> TASK DETAILS
Put the data below into a numbered list, one line per item, and leave out any blank lines.

◇ ◇ ◇

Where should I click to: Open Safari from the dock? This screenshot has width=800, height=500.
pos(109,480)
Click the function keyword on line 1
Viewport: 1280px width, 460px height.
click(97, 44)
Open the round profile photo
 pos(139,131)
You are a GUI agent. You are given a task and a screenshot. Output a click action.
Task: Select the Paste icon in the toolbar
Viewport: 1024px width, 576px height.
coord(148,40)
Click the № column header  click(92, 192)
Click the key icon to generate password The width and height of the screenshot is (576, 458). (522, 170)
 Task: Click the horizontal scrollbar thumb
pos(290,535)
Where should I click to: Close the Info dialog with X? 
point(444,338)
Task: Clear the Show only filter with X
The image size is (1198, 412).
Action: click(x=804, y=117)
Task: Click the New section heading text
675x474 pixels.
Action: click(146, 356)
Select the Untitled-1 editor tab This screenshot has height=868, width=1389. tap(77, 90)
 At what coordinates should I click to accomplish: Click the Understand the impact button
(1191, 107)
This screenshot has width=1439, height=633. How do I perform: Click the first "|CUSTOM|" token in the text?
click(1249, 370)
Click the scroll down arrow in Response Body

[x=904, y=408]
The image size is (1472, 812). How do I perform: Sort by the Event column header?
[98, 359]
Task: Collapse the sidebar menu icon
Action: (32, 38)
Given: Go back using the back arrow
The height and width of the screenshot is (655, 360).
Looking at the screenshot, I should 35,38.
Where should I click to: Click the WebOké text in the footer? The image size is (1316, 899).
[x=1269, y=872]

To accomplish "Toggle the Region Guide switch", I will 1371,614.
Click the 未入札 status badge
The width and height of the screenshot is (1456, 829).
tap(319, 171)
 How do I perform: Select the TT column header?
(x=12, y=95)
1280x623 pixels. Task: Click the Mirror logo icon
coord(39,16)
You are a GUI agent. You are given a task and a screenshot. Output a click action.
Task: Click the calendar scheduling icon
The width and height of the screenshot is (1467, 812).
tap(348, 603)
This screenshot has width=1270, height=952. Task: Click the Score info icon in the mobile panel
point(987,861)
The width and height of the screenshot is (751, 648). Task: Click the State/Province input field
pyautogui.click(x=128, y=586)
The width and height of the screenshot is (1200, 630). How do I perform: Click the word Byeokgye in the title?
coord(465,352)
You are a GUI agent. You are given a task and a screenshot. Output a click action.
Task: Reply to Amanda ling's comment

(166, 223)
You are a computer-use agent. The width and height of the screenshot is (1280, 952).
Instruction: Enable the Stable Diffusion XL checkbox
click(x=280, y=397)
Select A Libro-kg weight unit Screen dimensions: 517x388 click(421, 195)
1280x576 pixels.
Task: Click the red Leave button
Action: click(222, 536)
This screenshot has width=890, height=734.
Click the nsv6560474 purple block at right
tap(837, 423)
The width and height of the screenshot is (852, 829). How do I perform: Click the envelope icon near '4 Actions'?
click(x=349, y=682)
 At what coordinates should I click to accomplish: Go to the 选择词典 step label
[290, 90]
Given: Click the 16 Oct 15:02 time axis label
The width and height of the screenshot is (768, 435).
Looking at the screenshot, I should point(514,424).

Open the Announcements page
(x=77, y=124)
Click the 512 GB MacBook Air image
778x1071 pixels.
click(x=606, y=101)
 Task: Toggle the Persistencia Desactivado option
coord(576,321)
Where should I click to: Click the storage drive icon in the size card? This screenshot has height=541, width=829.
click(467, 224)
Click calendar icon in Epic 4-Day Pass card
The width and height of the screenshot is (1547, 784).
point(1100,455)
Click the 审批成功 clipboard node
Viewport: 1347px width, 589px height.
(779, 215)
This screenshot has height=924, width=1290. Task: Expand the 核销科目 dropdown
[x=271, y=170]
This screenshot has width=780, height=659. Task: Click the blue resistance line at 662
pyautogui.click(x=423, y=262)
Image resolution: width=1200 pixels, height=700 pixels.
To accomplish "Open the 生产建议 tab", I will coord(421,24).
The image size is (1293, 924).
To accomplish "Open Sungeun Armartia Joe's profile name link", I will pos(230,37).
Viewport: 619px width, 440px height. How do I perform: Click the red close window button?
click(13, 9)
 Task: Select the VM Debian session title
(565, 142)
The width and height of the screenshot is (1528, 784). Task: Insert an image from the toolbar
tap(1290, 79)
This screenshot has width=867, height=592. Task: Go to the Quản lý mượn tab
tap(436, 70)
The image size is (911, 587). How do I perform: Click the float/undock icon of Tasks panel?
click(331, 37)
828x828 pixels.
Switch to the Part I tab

◇ ◇ ◇

> WRITTEN SOLUTION
1. Where should I click to: Open Safari from the dock? This screenshot has width=800, height=500.
2. pos(109,480)
3. Click the function keyword on line 1
4. Viewport: 1280px width, 460px height.
5. click(97, 44)
6. Open the round profile photo
7.  pos(139,131)
8. You are a GUI agent. You are given a task and a screenshot. Output a click action.
9. Task: Select the Paste icon in the toolbar
10. Viewport: 1024px width, 576px height.
11. coord(148,40)
12. Click the № column header  click(92, 192)
13. Click the key icon to generate password The width and height of the screenshot is (576, 458). (522, 170)
14.  Task: Click the horizontal scrollbar thumb
15. pos(290,535)
16. Where should I click to: Close the Info dialog with X? 
17. point(444,338)
18. Task: Clear the Show only filter with X
19. The image size is (1198, 412).
20. Action: click(x=804, y=117)
21. Task: Click the New section heading text
22. 675x474 pixels.
23. Action: click(146, 356)
24. Select the Untitled-1 editor tab This screenshot has height=868, width=1389. tap(77, 90)
25.  At what coordinates should I click to accomplish: Click the Understand the impact button
26. (1191, 107)
27. This screenshot has width=1439, height=633. How do I perform: Click the first "|CUSTOM|" token in the text?
28. click(1249, 370)
29. Click the scroll down arrow in Response Body
30. [x=904, y=408]
31. The image size is (1472, 812). How do I perform: Sort by the Event column header?
32. [98, 359]
33. Task: Collapse the sidebar menu icon
34. Action: (32, 38)
35. Given: Go back using the back arrow
36. The height and width of the screenshot is (655, 360).
37. Looking at the screenshot, I should 35,38.
38. Where should I click to: Click the WebOké text in the footer? The image size is (1316, 899).
39. [x=1269, y=872]
40. To accomplish "Toggle the Region Guide switch", I will 1371,614.
41. Click the 未入札 status badge
42. The width and height of the screenshot is (1456, 829).
43. tap(319, 171)
44.  How do I perform: Select the TT column header?
45. (x=12, y=95)
46. 1280x623 pixels. Task: Click the Mirror logo icon
47. coord(39,16)
48. You are a GUI agent. You are given a task and a screenshot. Output a click action.
49. Task: Click the calendar scheduling icon
50. The width and height of the screenshot is (1467, 812).
51. tap(348, 603)
52. This screenshot has width=1270, height=952. Task: Click the Score info icon in the mobile panel
53. point(987,861)
54. The width and height of the screenshot is (751, 648). Task: Click the State/Province input field
55. pyautogui.click(x=128, y=586)
56. The width and height of the screenshot is (1200, 630). How do I perform: Click the word Byeokgye in the title?
57. coord(465,352)
58. You are a GUI agent. You are given a task and a screenshot. Output a click action.
59. Task: Reply to Amanda ling's comment
60. (166, 223)
61. You are a computer-use agent. The width and height of the screenshot is (1280, 952).
62. Instruction: Enable the Stable Diffusion XL checkbox
63. click(x=280, y=397)
64. Select A Libro-kg weight unit Screen dimensions: 517x388 click(421, 195)
65. 1280x576 pixels.
66. Task: Click the red Leave button
67. Action: click(222, 536)
68. This screenshot has width=890, height=734.
69. Click the nsv6560474 purple block at right
70. tap(837, 423)
71. The width and height of the screenshot is (852, 829). How do I perform: Click the envelope icon near '4 Actions'?
72. click(x=349, y=682)
73.  At what coordinates should I click to accomplish: Go to the 选择词典 step label
74. [290, 90]
75. Given: Click the 16 Oct 15:02 time axis label
76. The width and height of the screenshot is (768, 435).
77. Looking at the screenshot, I should point(514,424).
78. Open the Announcements page
79. (x=77, y=124)
80. Click the 512 GB MacBook Air image
81. 778x1071 pixels.
82. click(x=606, y=101)
83.  Task: Toggle the Persistencia Desactivado option
84. coord(576,321)
85. Where should I click to: Click the storage drive icon in the size card? This screenshot has height=541, width=829.
86. click(467, 224)
87. Click calendar icon in Epic 4-Day Pass card
88. The width and height of the screenshot is (1547, 784).
89. point(1100,455)
90. Click the 审批成功 clipboard node
91. Viewport: 1347px width, 589px height.
92. (779, 215)
93. This screenshot has height=924, width=1290. Task: Expand the 核销科目 dropdown
94. [x=271, y=170]
95. This screenshot has width=780, height=659. Task: Click the blue resistance line at 662
96. pyautogui.click(x=423, y=262)
97. Image resolution: width=1200 pixels, height=700 pixels.
98. To accomplish "Open the 生产建议 tab", I will coord(421,24).
99. The image size is (1293, 924).
100. To accomplish "Open Sungeun Armartia Joe's profile name link", I will pos(230,37).
101. Viewport: 619px width, 440px height. How do I perform: Click the red close window button?
102. click(13, 9)
103.  Task: Select the VM Debian session title
104. (565, 142)
105. The width and height of the screenshot is (1528, 784). Task: Insert an image from the toolbar
106. tap(1290, 79)
107. This screenshot has width=867, height=592. Task: Go to the Quản lý mượn tab
108. tap(436, 70)
109. The image size is (911, 587). How do I perform: Click the float/undock icon of Tasks panel?
110. click(331, 37)
111. 828x828 pixels.
112. Switch to the Part I tab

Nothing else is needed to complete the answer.